About this task:
Search the data for "Raoul". Each line containing it is to be copied.

Data records:
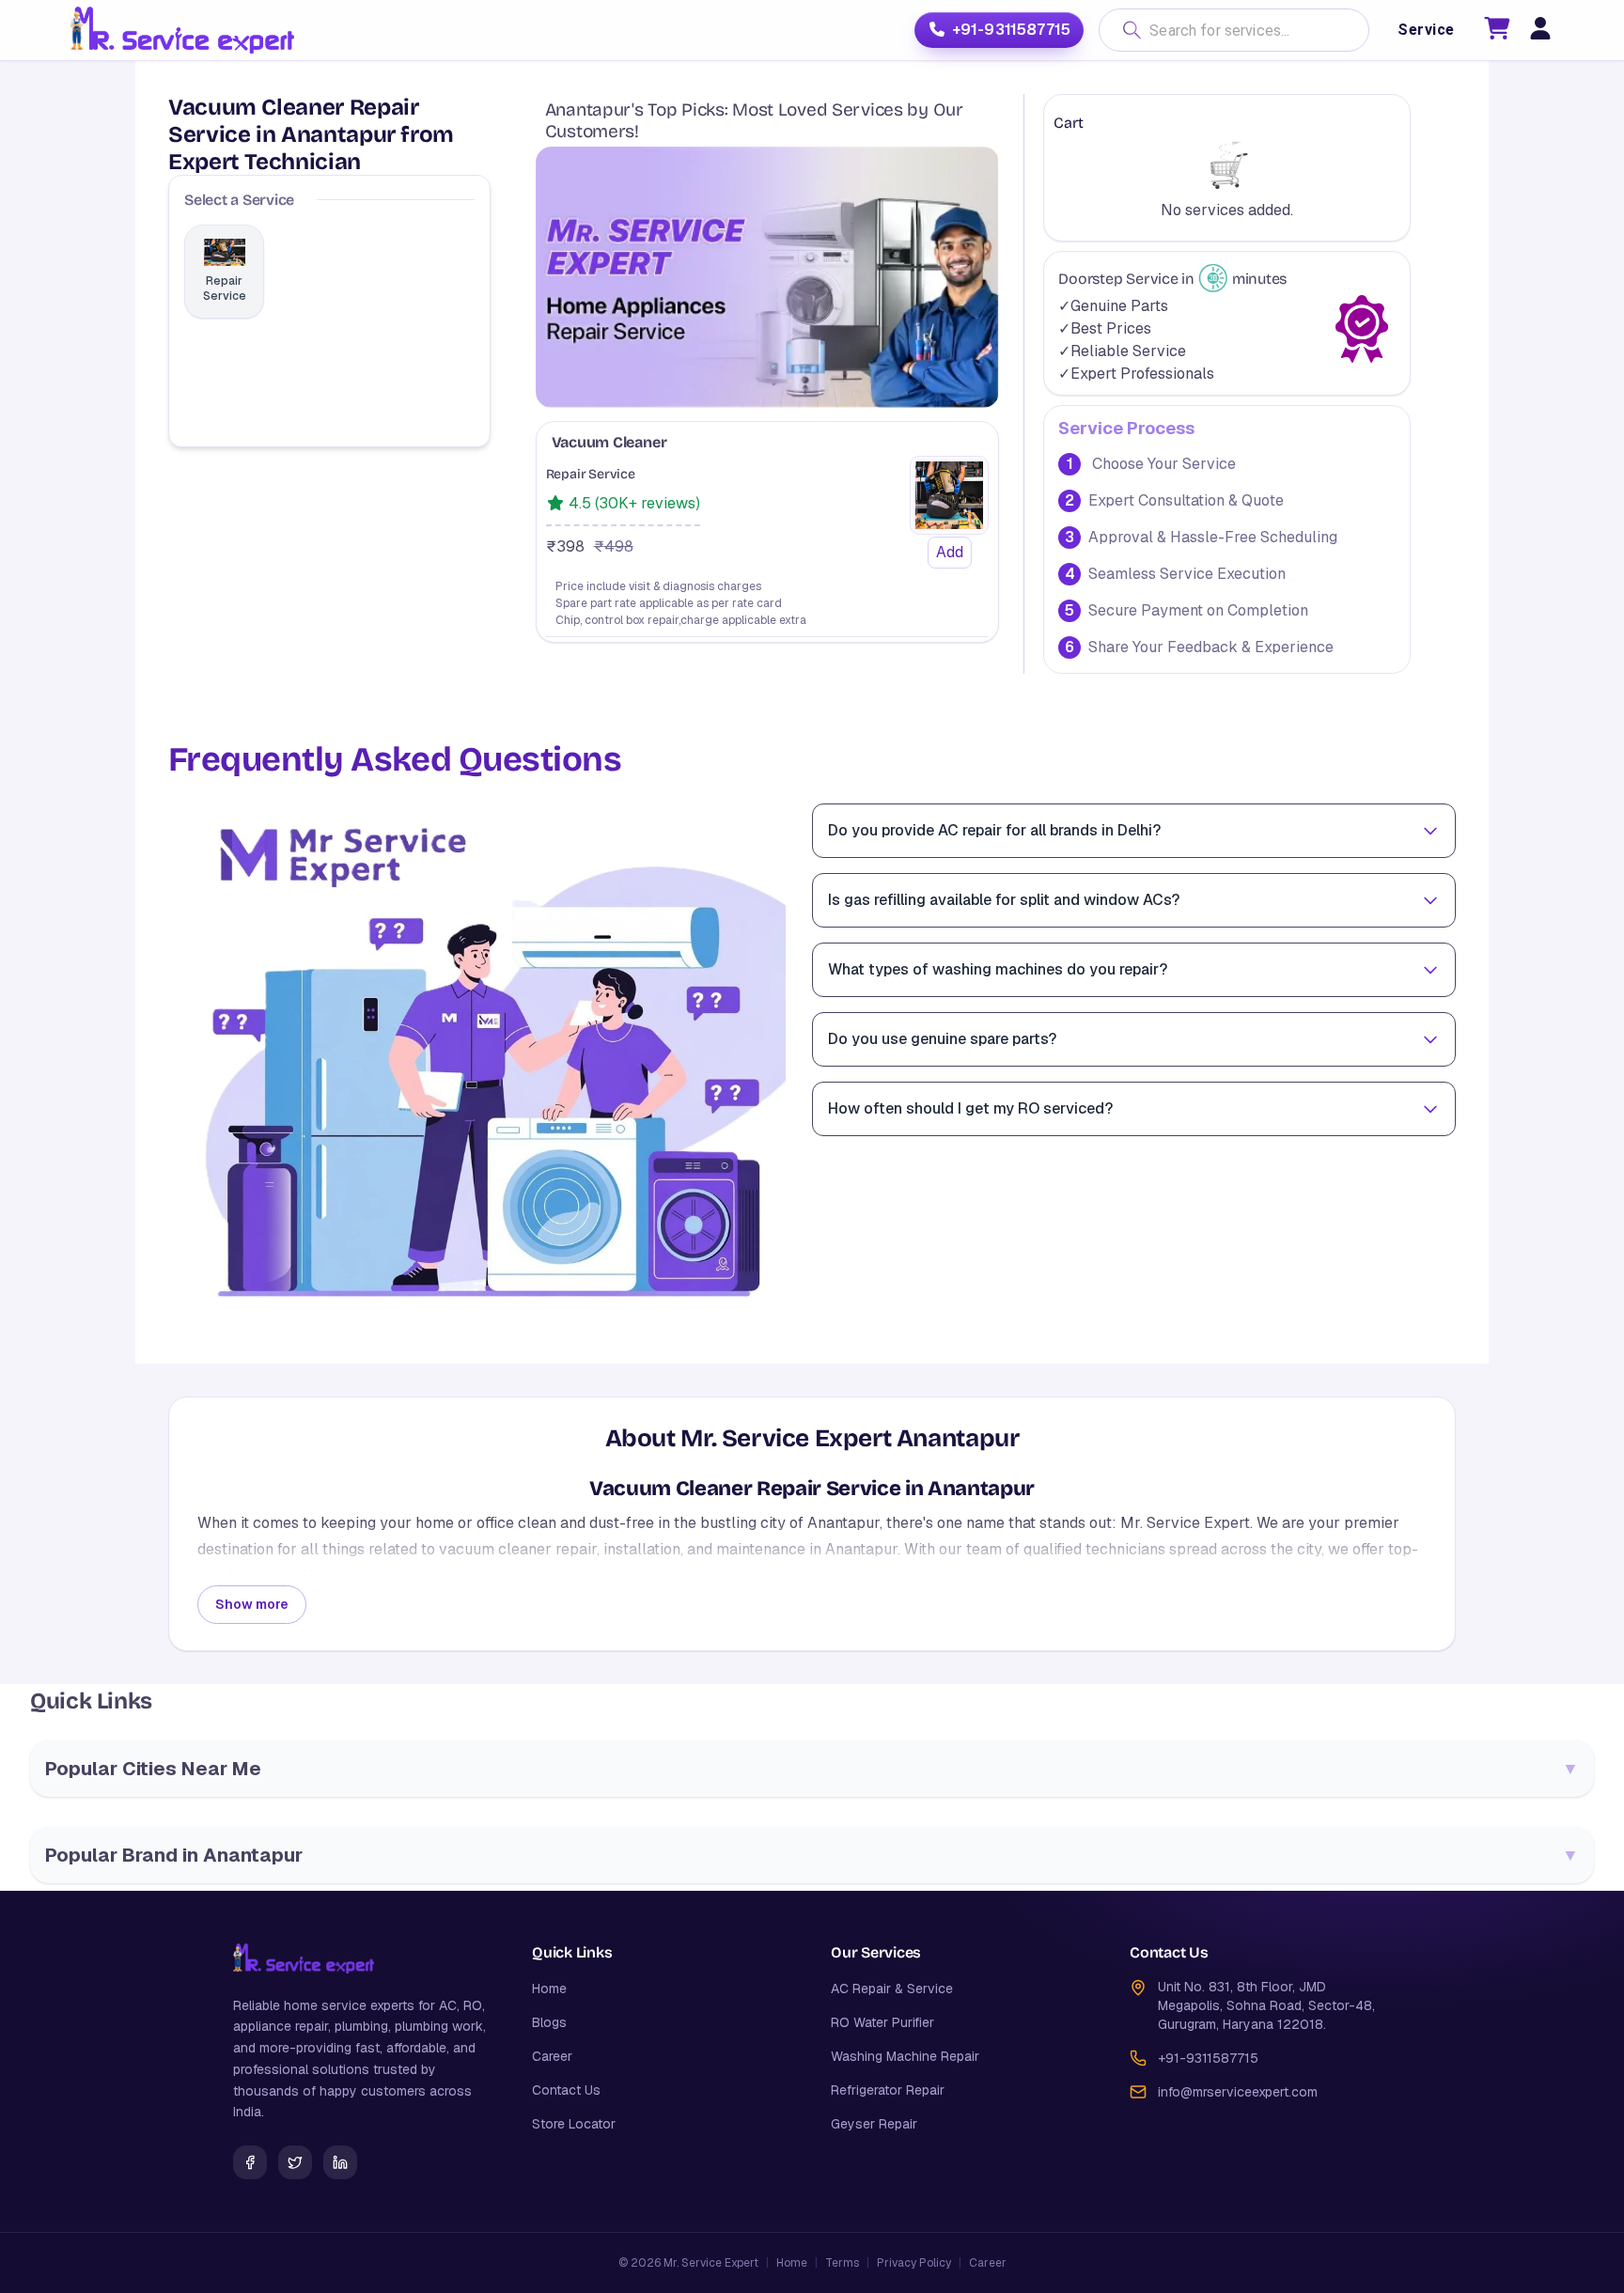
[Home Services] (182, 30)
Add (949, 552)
--
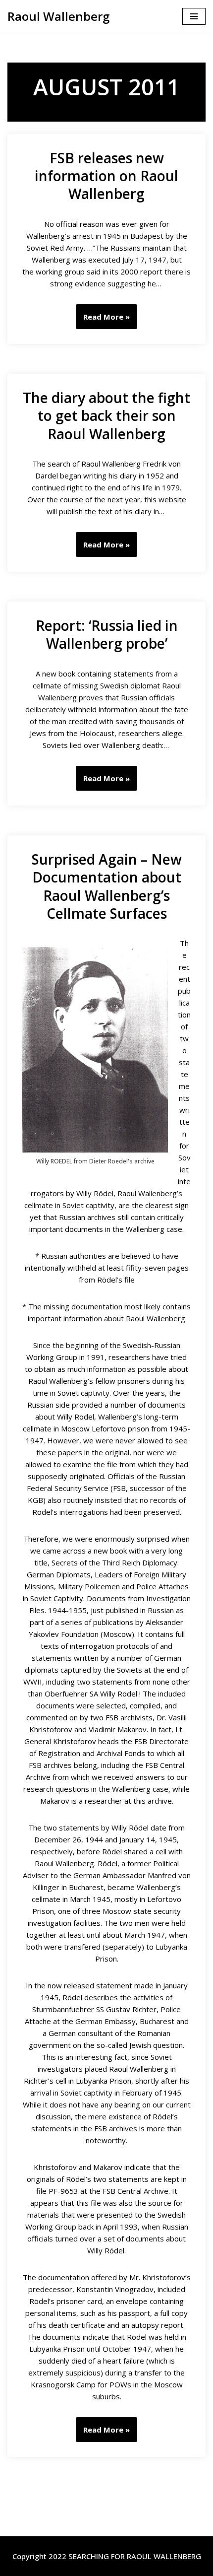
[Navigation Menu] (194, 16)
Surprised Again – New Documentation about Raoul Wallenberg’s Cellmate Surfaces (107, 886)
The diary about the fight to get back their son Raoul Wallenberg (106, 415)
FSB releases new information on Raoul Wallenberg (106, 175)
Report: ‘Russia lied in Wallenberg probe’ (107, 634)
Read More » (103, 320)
--
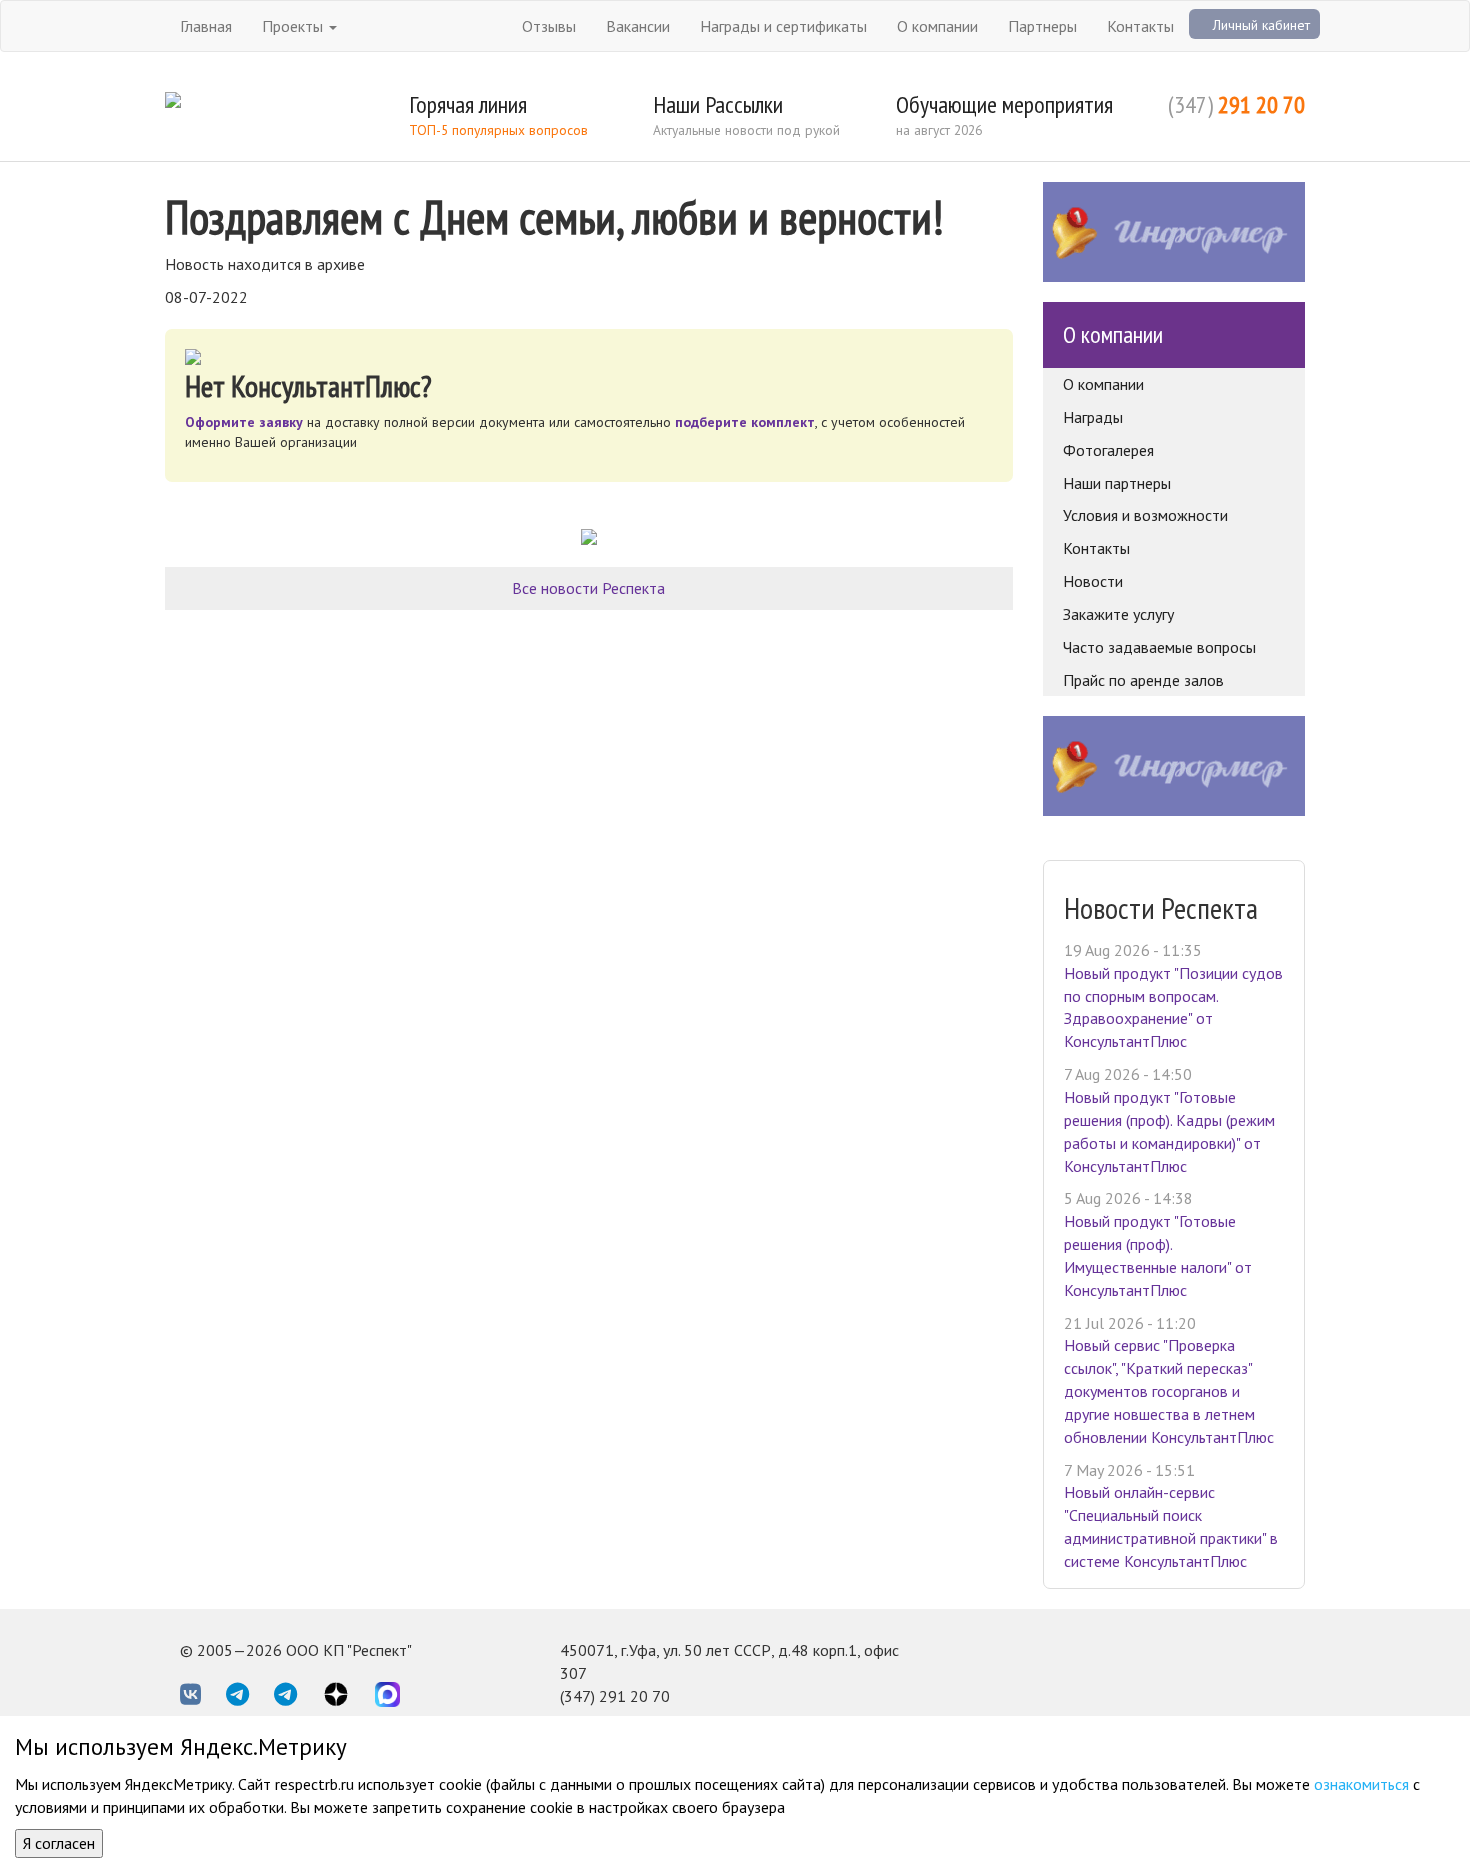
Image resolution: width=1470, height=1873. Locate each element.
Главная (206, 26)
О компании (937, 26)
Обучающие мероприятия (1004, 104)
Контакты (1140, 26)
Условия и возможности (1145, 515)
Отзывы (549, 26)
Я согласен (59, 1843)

Output below:
Surprised Again – New Documentation about Raoul Wallenberg’s Cellmate Surfaces (107, 886)
The diary about the fight to get back their son Raoul Wallenberg (106, 415)
FSB releases new information on Raoul Wallenberg (106, 175)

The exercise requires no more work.